Records from a data collection:

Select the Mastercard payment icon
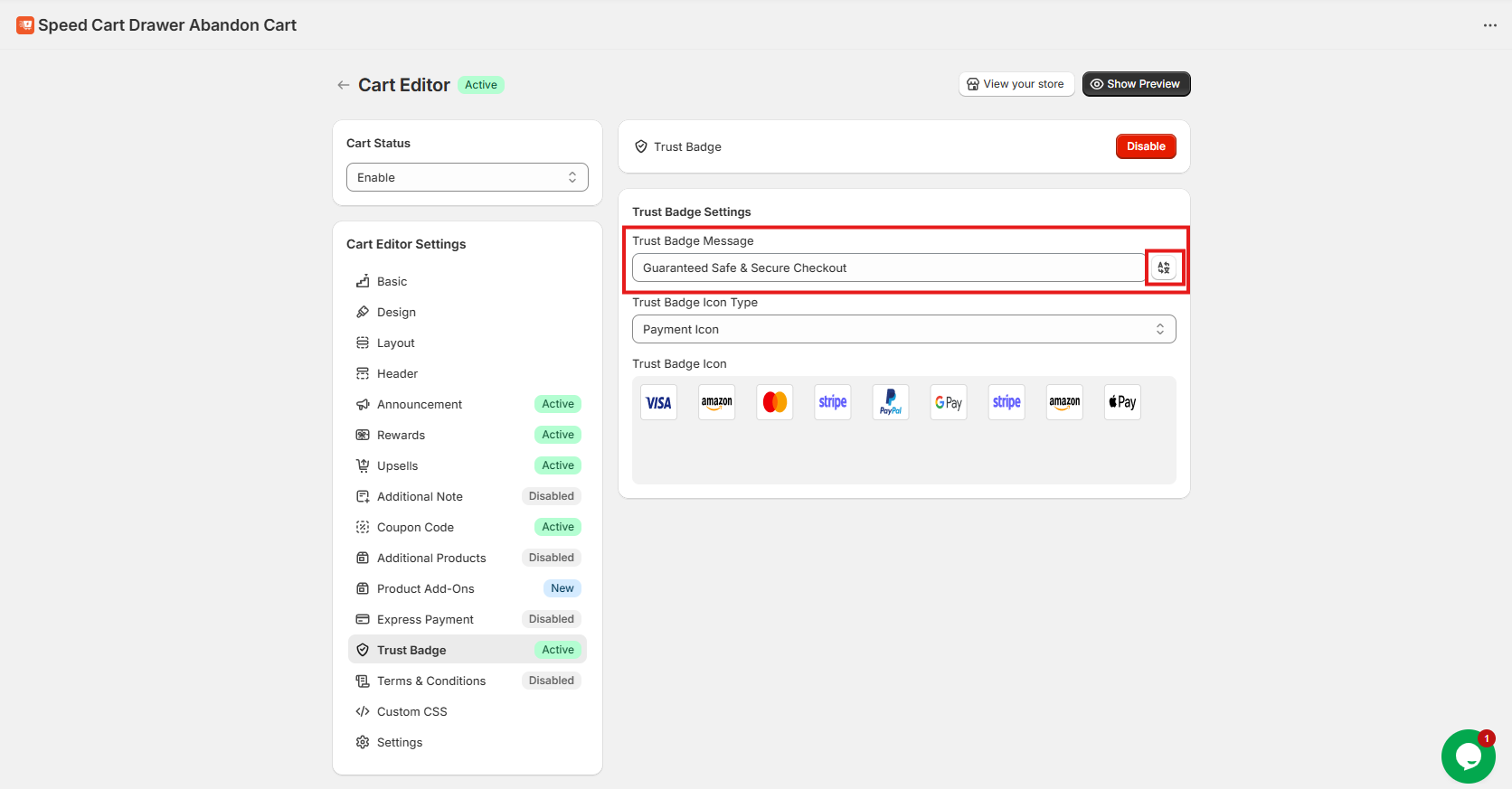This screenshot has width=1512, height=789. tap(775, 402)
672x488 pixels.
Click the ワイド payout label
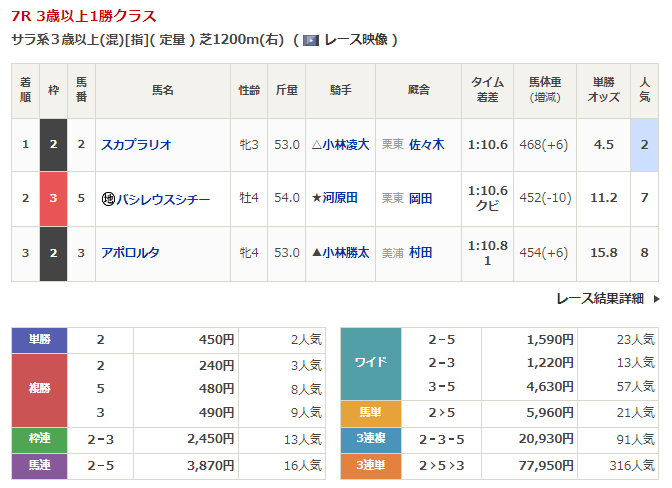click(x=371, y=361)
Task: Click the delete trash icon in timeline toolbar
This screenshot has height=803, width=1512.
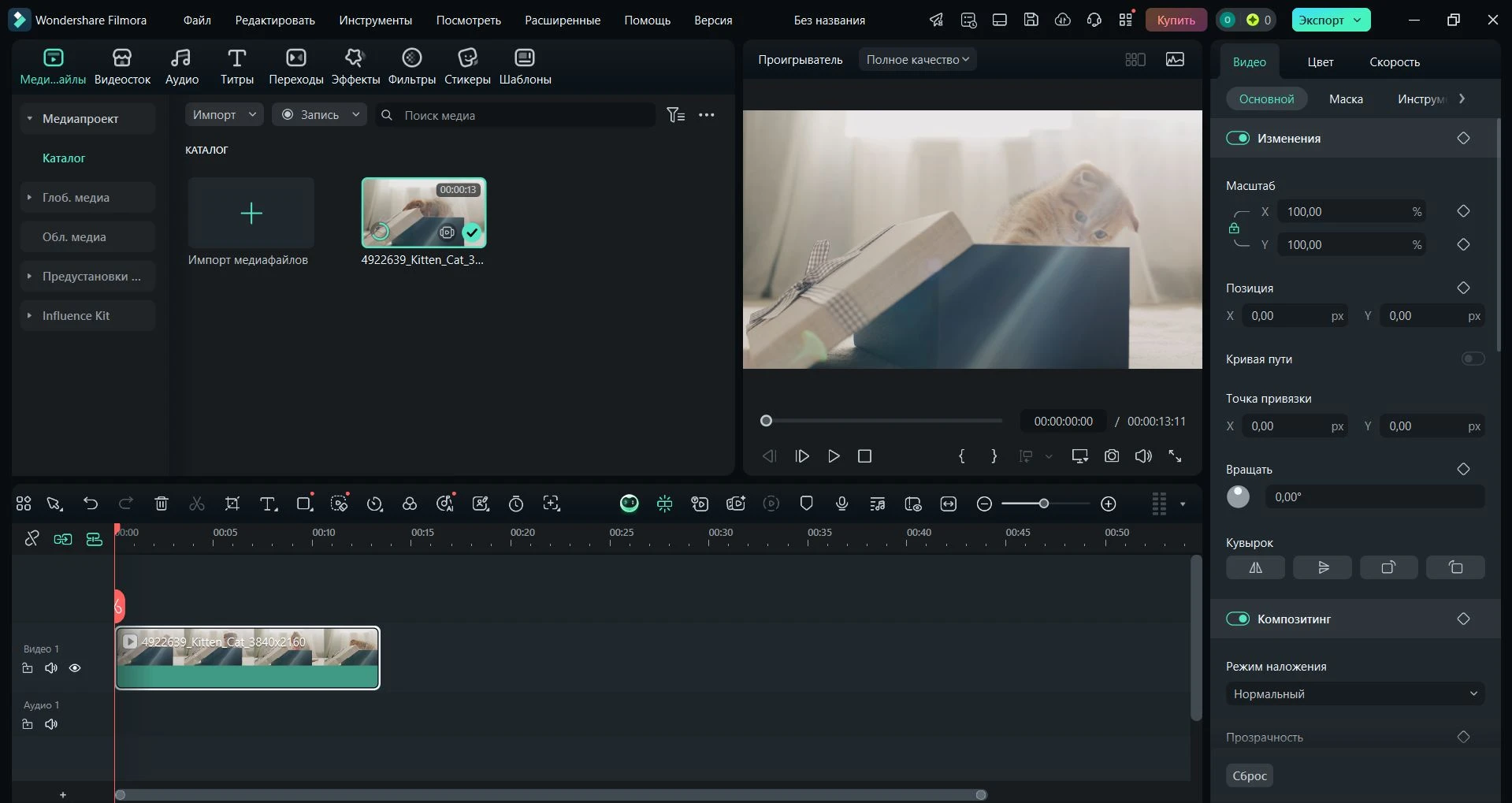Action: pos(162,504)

==

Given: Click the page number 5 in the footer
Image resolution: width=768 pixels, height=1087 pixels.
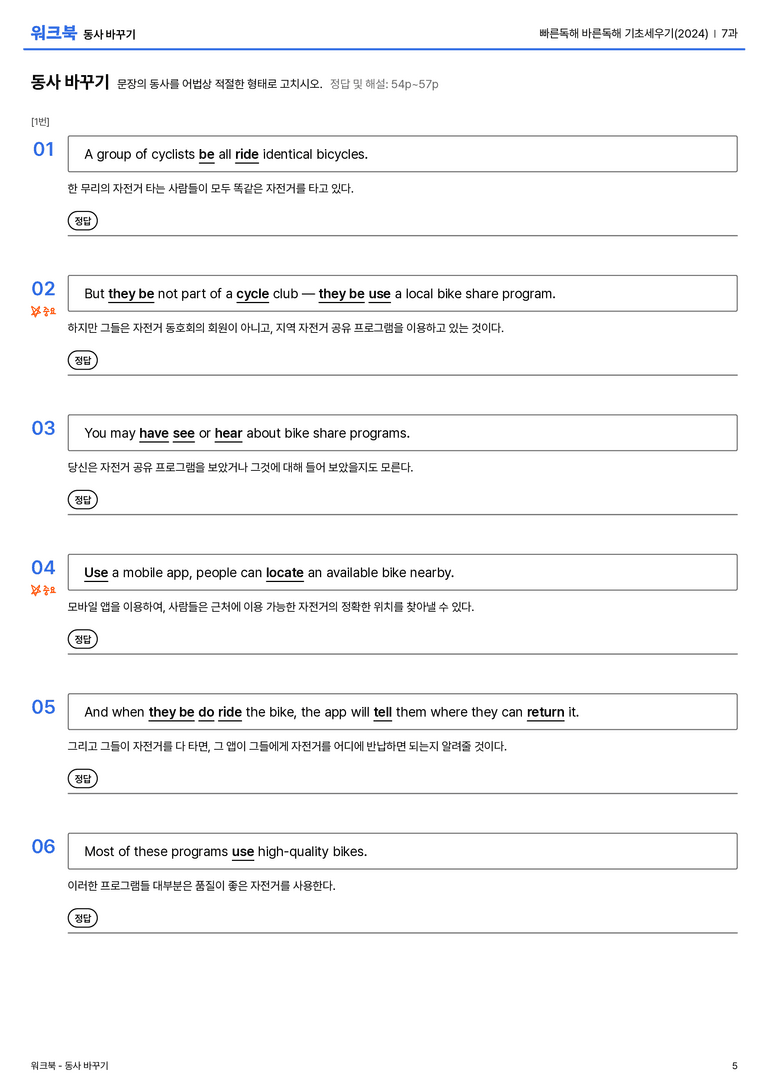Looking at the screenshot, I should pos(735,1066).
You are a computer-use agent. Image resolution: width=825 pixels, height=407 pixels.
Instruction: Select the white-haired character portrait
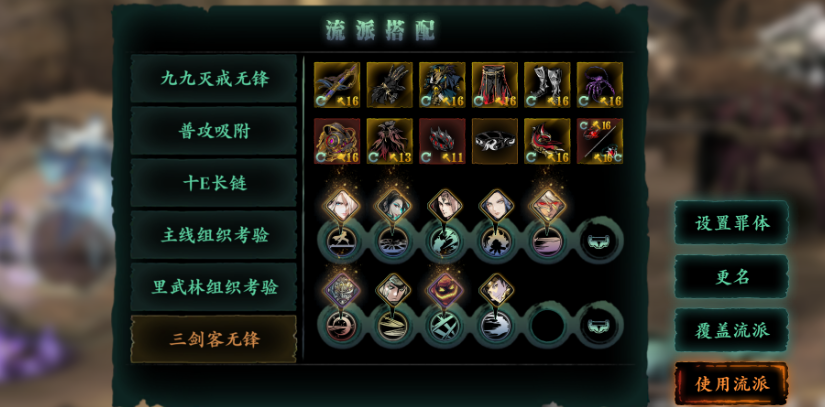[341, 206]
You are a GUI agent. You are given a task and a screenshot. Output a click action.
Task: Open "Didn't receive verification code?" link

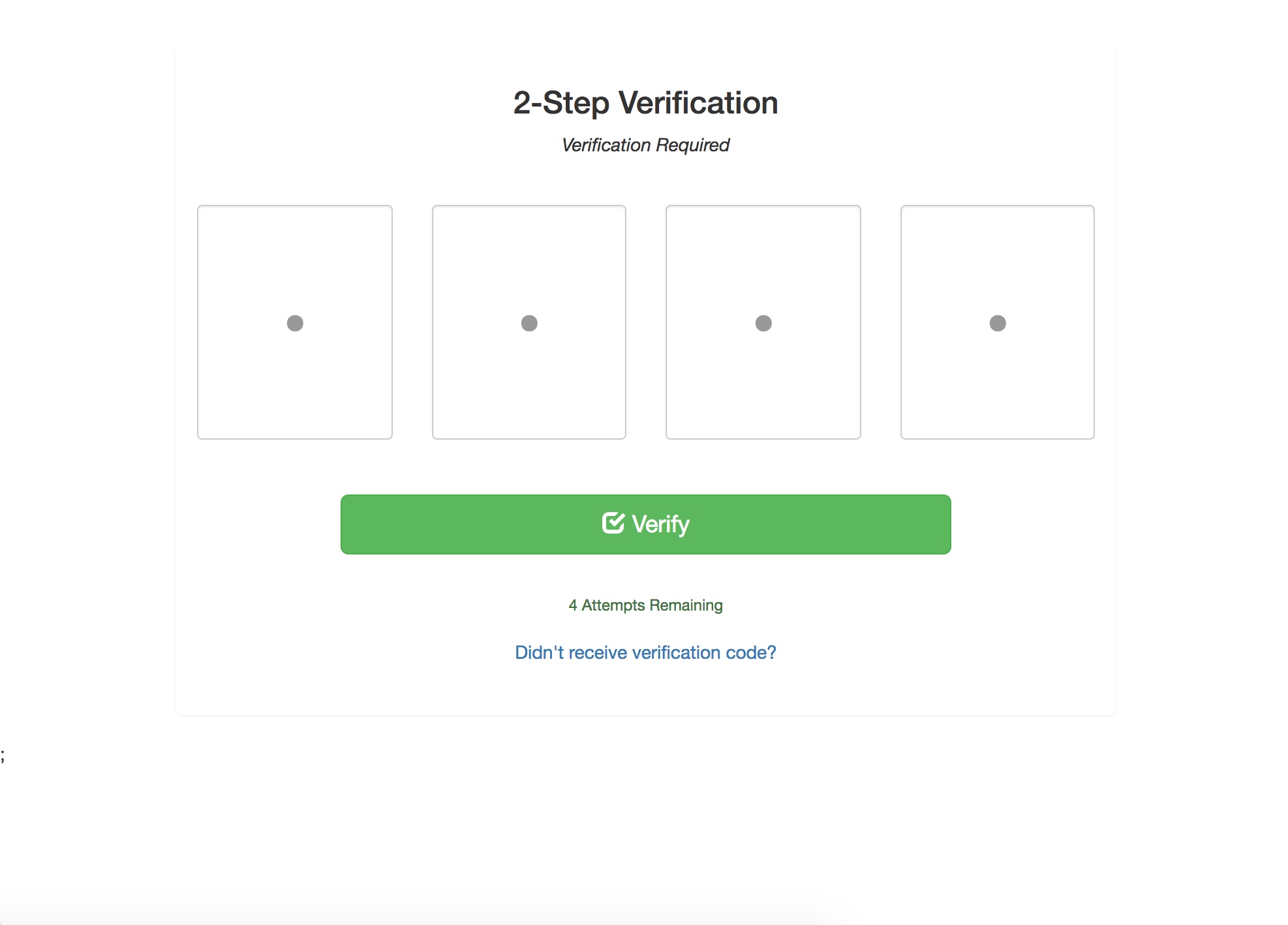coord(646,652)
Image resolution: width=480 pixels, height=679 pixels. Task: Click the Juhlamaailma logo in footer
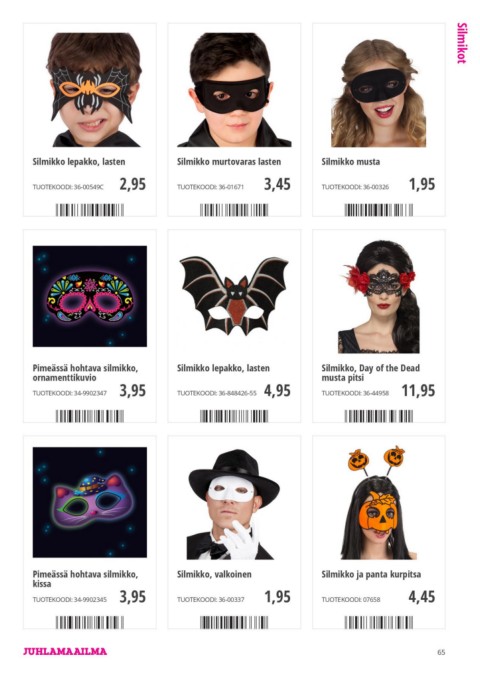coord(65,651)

__What needs to be done__: Return each line of the data that contains the string "agent".

__Exercise result__:
You are a computer-use agent. Image resolution: width=825 pixels, height=407 pixels.
You are a GUI agent. You are given a task and a screenshot. Output a click action.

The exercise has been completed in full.